"la vie ça éparpille des fois / ça chélidoine et copeaux / ça bleuit ça noisette" [Maryse Hache / porte mangée 32]

TEXTES

TENTATIVES DE LIEUX //

lieu // avec (vasecommuniquer)

Maryse Hache dans Entrelacis Lotus seven (#vaseco d’octobre 2011)

jeudi 6 octobre 2011, par Christine Jeanney

Ce jour, c’est la réception d’un texte de Maryse Hache qui me tombe du ciel. Elle s’est littéralement enroulée autour de mon projet d’écriture Lotus seven, en reprenant mes contraintes avec son approche.

C’est bien plus qu’un vase communicant pour moi. Je marche toute seule en haute-montagne et c’est dur, parce que ça grimpe. elle arrive, sac à dos et chaussures à crampons, et nous parlons pendant l’ascension, j’ai moins mal aux jambes. Voilà le genre de métaphore qui pourrait expliquer l’effet du texte de Maryse sur moi. Dans l’alternance de nos mots, les siens seront écrits en plus gros caractères(mais son style inimitable permettait de les reconnaître).

Sur son Semenoir, je tente une évocation d’Abyssal cabaret (à lire absolument) (pas mon évocation, mais son abyssal monologue théâtral).

entrelacis lotus seven , épisode 1, extrait d’un travail en construction autour du txt de christine jeanney : lotus seven

Que le début, personne encore, quand le point s’allonge et s’approche, ne sait nommer Lotus Seven, personne ne sait encore décrire, bien trop rapide et bien trop neuf. Le nouveau né germé à dévisager, soupeser et sentir avant la mesure de son visage et si un contact s’établit. Lotus Seven qui fuse alors que pas encore construite.

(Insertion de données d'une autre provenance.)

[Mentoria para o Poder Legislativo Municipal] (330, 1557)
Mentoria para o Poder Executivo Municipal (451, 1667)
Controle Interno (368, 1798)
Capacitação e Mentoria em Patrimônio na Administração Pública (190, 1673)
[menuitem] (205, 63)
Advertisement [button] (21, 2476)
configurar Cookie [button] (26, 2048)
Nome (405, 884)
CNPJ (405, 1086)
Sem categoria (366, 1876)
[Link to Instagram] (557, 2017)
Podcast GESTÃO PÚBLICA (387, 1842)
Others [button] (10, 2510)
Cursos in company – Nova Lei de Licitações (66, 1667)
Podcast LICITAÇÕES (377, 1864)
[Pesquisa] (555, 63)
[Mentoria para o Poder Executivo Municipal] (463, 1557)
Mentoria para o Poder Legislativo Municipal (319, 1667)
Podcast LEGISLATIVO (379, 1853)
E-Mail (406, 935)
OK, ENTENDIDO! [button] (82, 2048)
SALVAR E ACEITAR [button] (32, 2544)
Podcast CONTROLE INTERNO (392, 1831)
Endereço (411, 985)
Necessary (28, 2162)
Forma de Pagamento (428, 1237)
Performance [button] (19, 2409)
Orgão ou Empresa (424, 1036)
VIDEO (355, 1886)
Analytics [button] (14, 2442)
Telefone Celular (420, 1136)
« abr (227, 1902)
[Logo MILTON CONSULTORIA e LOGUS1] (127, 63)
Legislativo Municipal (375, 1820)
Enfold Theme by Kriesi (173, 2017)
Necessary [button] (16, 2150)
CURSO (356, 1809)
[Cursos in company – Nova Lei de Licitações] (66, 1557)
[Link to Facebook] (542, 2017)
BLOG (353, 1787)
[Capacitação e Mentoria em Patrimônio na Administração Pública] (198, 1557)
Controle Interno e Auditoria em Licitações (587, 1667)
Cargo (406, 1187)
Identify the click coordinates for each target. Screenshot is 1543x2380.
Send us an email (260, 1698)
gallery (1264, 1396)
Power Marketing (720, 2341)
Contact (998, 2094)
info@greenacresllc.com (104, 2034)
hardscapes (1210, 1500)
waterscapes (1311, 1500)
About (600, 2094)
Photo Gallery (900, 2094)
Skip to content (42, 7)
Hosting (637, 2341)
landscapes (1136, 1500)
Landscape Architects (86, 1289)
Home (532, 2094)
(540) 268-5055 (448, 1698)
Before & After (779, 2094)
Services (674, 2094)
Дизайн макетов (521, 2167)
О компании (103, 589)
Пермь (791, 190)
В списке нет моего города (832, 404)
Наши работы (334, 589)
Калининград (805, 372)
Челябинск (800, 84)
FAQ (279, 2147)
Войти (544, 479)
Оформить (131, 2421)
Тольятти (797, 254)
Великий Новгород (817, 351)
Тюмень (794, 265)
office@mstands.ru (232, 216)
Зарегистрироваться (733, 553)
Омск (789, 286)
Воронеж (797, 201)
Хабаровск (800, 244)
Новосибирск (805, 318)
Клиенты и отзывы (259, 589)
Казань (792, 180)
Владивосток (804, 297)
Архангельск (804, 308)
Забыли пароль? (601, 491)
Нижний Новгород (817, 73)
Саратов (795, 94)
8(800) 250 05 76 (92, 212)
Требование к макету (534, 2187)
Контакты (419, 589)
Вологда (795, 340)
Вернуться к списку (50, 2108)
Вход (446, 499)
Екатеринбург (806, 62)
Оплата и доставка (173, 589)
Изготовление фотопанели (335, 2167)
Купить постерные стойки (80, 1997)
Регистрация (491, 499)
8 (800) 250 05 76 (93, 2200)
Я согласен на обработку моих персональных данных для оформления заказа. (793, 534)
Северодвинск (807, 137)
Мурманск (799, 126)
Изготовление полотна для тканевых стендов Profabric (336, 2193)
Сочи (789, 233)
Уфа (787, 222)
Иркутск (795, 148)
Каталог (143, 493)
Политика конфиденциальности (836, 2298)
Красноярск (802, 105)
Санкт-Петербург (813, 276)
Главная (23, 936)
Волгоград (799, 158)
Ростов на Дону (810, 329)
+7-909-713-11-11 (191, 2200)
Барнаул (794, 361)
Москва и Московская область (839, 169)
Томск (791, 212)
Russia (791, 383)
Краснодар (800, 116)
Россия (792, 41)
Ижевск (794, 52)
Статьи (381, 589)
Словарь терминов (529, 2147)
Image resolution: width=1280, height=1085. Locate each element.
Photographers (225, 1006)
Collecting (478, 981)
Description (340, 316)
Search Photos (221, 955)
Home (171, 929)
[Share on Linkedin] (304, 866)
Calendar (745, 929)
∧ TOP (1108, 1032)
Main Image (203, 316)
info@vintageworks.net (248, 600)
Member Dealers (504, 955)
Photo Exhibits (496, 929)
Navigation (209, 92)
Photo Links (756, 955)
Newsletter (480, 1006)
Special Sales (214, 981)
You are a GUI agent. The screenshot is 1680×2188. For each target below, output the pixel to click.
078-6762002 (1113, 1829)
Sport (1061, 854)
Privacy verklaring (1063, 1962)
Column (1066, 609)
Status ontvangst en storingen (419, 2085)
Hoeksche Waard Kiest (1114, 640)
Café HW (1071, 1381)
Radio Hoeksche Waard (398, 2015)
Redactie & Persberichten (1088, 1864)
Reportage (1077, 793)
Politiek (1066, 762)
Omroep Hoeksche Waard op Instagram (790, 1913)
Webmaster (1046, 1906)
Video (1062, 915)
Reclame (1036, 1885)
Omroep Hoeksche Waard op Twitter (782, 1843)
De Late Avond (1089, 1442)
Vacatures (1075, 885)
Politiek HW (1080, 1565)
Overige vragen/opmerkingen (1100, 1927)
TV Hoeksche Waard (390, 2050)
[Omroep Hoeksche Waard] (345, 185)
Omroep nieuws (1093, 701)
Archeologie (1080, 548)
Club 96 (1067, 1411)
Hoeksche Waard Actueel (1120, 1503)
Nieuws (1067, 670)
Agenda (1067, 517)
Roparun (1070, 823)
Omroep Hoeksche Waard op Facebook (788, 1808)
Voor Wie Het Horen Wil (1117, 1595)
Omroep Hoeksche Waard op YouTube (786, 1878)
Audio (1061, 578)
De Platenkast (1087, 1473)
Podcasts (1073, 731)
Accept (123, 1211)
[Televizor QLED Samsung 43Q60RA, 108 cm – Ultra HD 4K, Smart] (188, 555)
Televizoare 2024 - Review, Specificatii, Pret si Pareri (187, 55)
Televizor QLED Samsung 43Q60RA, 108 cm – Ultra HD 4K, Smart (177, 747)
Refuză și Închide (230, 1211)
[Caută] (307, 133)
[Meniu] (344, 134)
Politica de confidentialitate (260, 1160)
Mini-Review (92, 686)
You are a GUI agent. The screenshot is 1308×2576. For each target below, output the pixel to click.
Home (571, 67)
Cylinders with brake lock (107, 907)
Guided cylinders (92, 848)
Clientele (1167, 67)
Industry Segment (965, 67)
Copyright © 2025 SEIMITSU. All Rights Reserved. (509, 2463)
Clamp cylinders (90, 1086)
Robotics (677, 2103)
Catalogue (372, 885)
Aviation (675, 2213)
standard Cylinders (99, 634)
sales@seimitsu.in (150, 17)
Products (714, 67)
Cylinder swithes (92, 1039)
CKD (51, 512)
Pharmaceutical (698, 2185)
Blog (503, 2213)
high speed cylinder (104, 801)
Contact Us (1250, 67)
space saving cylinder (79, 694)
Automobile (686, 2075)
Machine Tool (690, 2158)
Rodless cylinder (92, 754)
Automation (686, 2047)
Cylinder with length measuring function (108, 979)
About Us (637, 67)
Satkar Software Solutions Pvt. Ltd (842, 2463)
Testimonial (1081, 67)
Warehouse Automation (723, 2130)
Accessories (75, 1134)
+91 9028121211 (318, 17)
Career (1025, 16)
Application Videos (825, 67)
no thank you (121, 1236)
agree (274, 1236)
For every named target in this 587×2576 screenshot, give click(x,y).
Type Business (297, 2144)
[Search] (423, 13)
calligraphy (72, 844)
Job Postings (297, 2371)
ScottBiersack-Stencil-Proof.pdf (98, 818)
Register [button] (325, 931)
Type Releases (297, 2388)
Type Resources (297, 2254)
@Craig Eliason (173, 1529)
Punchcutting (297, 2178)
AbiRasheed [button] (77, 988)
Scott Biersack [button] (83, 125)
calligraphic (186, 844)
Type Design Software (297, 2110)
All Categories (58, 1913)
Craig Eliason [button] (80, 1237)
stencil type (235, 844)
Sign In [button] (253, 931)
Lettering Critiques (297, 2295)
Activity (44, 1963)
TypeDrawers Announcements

que le début personne ne sait rien surtout pas moi de ce lotus seven dans blog de christine jeanney. évoque boris vian, la fleur dans le poumon de chloë. seven sais pas. laisse flotter. ça boit mentholé up en péchés capitaux. évoque le cinéma : seven, morgan friedmann, brad pitt, et la litanie meurtrière : luxure colère envie gourmandise paresse orgueil jalousie

Se pencher sur elle plus tard, Lotus Seven, nom à réhydrater de mémoire alors qu’elle file. On ne monte pas brutalement dans ce rêve, à bord de cette réinvention de ferrailles, idéale, bouts éclats tiges joints si pertinents unis ensemble à oublier que c’est bricoles, menue monnaie de boulons et de billes roulée au sol, dépourvue de matière.

se pencher sur le nom plus tard. lire.lire. regarder. ouvrir des liens. quelque chose autour de ce qui est écrit chemine. peut-être des images naissantes réhydratent des impressions fleurs de papier trempées dans son écriture. on ne lit pas impunément, bouts bribes miettes, assemblages à mots phrases bricoles txt sans que ça remue dedans et que soudain oui

Garder ce nom, Lotus Seven et avaler la suite. Ce serait un cordage qui balance, à attraper, est-ce que tu suis ? Ce serait le moment de le faire. Il est à l’intérieur, chevauche le fer du rêve, lui, pas encore nommé. Le moment de se raccrocher à son bras comme on coule, lui pilier et centre et nerf et squelette.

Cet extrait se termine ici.